[Items from a data source]
★ ★ ★ ★ ★ ★ ★

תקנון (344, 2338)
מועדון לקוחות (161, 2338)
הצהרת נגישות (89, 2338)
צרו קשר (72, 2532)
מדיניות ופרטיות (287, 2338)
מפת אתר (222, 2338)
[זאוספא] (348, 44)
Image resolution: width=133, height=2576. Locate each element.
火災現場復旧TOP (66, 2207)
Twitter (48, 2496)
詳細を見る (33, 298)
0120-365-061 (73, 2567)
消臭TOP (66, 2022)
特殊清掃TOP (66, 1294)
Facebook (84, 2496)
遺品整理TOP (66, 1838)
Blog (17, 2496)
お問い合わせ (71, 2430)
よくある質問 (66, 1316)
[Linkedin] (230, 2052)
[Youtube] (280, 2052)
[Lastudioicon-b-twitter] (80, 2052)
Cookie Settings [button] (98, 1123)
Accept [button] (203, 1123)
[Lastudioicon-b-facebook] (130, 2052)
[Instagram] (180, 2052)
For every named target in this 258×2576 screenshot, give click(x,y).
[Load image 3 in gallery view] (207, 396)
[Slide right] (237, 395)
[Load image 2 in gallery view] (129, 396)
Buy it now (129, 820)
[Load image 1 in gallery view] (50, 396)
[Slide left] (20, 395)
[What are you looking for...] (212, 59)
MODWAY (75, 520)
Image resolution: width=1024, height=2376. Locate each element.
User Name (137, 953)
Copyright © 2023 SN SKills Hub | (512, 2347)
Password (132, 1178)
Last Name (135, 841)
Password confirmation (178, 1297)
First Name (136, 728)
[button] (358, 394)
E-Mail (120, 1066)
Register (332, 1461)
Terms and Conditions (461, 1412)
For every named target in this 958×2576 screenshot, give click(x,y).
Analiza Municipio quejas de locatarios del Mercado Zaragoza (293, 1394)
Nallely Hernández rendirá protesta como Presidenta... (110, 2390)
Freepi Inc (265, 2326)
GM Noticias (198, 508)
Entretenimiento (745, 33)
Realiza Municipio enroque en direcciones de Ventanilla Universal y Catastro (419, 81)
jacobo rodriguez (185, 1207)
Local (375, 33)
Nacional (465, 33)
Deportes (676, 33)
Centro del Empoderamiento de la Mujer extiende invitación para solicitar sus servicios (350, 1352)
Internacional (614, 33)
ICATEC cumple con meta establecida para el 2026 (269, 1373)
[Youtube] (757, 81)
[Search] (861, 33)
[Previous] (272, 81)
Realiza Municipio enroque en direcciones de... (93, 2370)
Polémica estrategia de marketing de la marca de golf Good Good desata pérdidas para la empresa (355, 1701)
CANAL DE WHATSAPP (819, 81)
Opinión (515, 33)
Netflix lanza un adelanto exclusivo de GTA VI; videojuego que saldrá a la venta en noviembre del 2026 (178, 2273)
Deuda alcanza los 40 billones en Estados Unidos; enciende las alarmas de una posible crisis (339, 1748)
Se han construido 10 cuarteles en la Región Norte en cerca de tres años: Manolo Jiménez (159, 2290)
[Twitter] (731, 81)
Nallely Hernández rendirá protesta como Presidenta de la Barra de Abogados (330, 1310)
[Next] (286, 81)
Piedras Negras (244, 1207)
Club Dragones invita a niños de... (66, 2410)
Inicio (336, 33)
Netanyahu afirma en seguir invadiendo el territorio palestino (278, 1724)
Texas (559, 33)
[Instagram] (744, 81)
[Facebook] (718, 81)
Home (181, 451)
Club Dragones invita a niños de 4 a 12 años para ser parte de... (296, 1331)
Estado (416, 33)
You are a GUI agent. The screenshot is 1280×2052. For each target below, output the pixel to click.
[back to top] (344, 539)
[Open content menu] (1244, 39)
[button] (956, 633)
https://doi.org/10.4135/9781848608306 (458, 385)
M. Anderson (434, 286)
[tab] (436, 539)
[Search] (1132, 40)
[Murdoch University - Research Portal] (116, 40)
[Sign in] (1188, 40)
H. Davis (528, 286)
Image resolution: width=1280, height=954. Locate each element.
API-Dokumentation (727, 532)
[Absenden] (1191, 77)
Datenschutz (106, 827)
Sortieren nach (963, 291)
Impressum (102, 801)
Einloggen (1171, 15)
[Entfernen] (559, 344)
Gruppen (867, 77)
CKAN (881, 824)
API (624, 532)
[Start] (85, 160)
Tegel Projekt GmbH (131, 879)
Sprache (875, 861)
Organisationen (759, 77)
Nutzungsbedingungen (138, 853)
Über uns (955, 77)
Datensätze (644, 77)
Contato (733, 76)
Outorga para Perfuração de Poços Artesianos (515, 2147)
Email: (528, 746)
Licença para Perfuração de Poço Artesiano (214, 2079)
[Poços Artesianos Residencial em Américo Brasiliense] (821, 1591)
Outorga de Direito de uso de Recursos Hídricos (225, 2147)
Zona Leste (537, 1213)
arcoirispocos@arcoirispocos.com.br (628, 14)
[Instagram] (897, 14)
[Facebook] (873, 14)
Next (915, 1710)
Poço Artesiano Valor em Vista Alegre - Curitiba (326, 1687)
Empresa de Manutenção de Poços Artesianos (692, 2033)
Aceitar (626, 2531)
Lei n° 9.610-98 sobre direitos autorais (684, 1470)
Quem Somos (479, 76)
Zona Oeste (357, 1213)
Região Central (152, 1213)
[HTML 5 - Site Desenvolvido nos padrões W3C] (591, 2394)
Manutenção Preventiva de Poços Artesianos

★ ★ ★ ★ ★ ★ ★

- _Problem details_
Having read the entries, repeat them all exactly.

- _Response to the exercise_
תקנון (344, 2338)
מועדון לקוחות (161, 2338)
הצהרת נגישות (89, 2338)
צרו קשר (72, 2532)
מדיניות ופרטיות (287, 2338)
מפת אתר (222, 2338)
[זאוספא] (348, 44)
Image resolution: width=133, height=2576. Locate each element.
火災現場復旧TOP (66, 2207)
Twitter (48, 2496)
詳細を見る (33, 298)
0120-365-061 (73, 2567)
消臭TOP (66, 2022)
特殊清掃TOP (66, 1294)
Facebook (84, 2496)
遺品整理TOP (66, 1838)
Blog (17, 2496)
お問い合わせ (71, 2430)
よくある質問 (66, 1316)
[Linkedin] (230, 2052)
[Youtube] (280, 2052)
[Lastudioicon-b-twitter] (80, 2052)
Cookie Settings [button] (98, 1123)
Accept [button] (203, 1123)
[Lastudioicon-b-facebook] (130, 2052)
[Instagram] (180, 2052)
For every named target in this 258×2576 screenshot, give click(x,y).
[Load image 3 in gallery view] (207, 396)
[Slide right] (237, 395)
[Load image 2 in gallery view] (129, 396)
Buy it now (129, 820)
[Load image 1 in gallery view] (50, 396)
[Slide left] (20, 395)
[What are you looking for...] (212, 59)
MODWAY (75, 520)
Image resolution: width=1024, height=2376. Locate each element.
User Name (137, 953)
Copyright © 2023 SN SKills Hub | (512, 2347)
Password (132, 1178)
Last Name (135, 841)
Password confirmation (178, 1297)
First Name (136, 728)
[button] (358, 394)
E-Mail (120, 1066)
Register (332, 1461)
Terms and Conditions (461, 1412)
For every named target in this 958×2576 screenshot, give click(x,y).
Analiza Municipio quejas de locatarios del Mercado Zaragoza (293, 1394)
Nallely Hernández rendirá protesta como Presidenta... (110, 2390)
Freepi Inc (265, 2326)
GM Noticias (198, 508)
Entretenimiento (745, 33)
Realiza Municipio enroque en direcciones de Ventanilla Universal y Catastro (419, 81)
jacobo rodriguez (185, 1207)
Local (375, 33)
Nacional (465, 33)
Deportes (676, 33)
Centro del Empoderamiento de la Mujer extiende invitación para solicitar sus servicios (350, 1352)
Internacional (614, 33)
ICATEC cumple con meta establecida para el 2026 (269, 1373)
[Youtube] (757, 81)
[Search] (861, 33)
[Previous] (272, 81)
Realiza Municipio enroque en direcciones de... (93, 2370)
Polémica estrategia de marketing de la marca de golf Good Good desata pérdidas para la empresa (355, 1701)
CANAL DE WHATSAPP (819, 81)
Opinión (515, 33)
Netflix lanza un adelanto exclusivo de GTA VI; videojuego que saldrá a la venta en noviembre del 2026 (178, 2273)
Deuda alcanza los 40 billones en Estados Unidos; enciende las alarmas de una posible crisis (339, 1748)
Se han construido 10 cuarteles en la Región Norte en cerca de tres años: Manolo Jiménez (159, 2290)
[Twitter] (731, 81)
Nallely Hernández rendirá protesta como Presidenta de la Barra de Abogados (330, 1310)
[Next] (286, 81)
Piedras Negras (244, 1207)
Club Dragones invita a niños de... (66, 2410)
Inicio (336, 33)
Netanyahu afirma en seguir invadiendo el territorio palestino (278, 1724)
Texas (559, 33)
[Instagram] (744, 81)
[Facebook] (718, 81)
Home (181, 451)
Club Dragones invita a niños de 4 a 12 años para ser parte de... (296, 1331)
Estado (416, 33)
You are a GUI agent. The screenshot is 1280×2052. For each target below, output the pixel to click.
[back to top] (344, 539)
[Open content menu] (1244, 39)
[button] (956, 633)
https://doi.org/10.4135/9781848608306 (458, 385)
M. Anderson (434, 286)
[tab] (436, 539)
[Search] (1132, 40)
[Murdoch University - Research Portal] (116, 40)
[Sign in] (1188, 40)
H. Davis (528, 286)
Image resolution: width=1280, height=954. Locate each element.
API-Dokumentation (727, 532)
[Absenden] (1191, 77)
Datenschutz (106, 827)
Sortieren nach (963, 291)
Impressum (102, 801)
Einloggen (1171, 15)
[Entfernen] (559, 344)
Gruppen (867, 77)
CKAN (881, 824)
API (624, 532)
[Start] (85, 160)
Tegel Projekt GmbH (131, 879)
Sprache (875, 861)
Organisationen (759, 77)
Nutzungsbedingungen (138, 853)
Über uns (955, 77)
Datensätze (644, 77)
Contato (733, 76)
Outorga para Perfuração de Poços Artesianos (515, 2147)
Email: (528, 746)
Licença para Perfuração de Poço Artesiano (214, 2079)
[Poços Artesianos Residencial em Américo Brasiliense] (821, 1591)
Outorga de Direito de uso de Recursos Hídricos (225, 2147)
Zona Leste (537, 1213)
arcoirispocos@arcoirispocos.com.br (628, 14)
[Instagram] (897, 14)
[Facebook] (873, 14)
Next (915, 1710)
Poço Artesiano Valor em Vista Alegre - Curitiba (326, 1687)
Empresa de Manutenção de Poços Artesianos (692, 2033)
Aceitar (626, 2531)
Lei n° 9.610-98 sobre direitos autorais (684, 1470)
Quem Somos (479, 76)
Zona Oeste (357, 1213)
Região Central (152, 1213)
[HTML 5 - Site Desenvolvido nos padrões W3C] (591, 2394)
Manutenção Preventiva de Poços Artesianos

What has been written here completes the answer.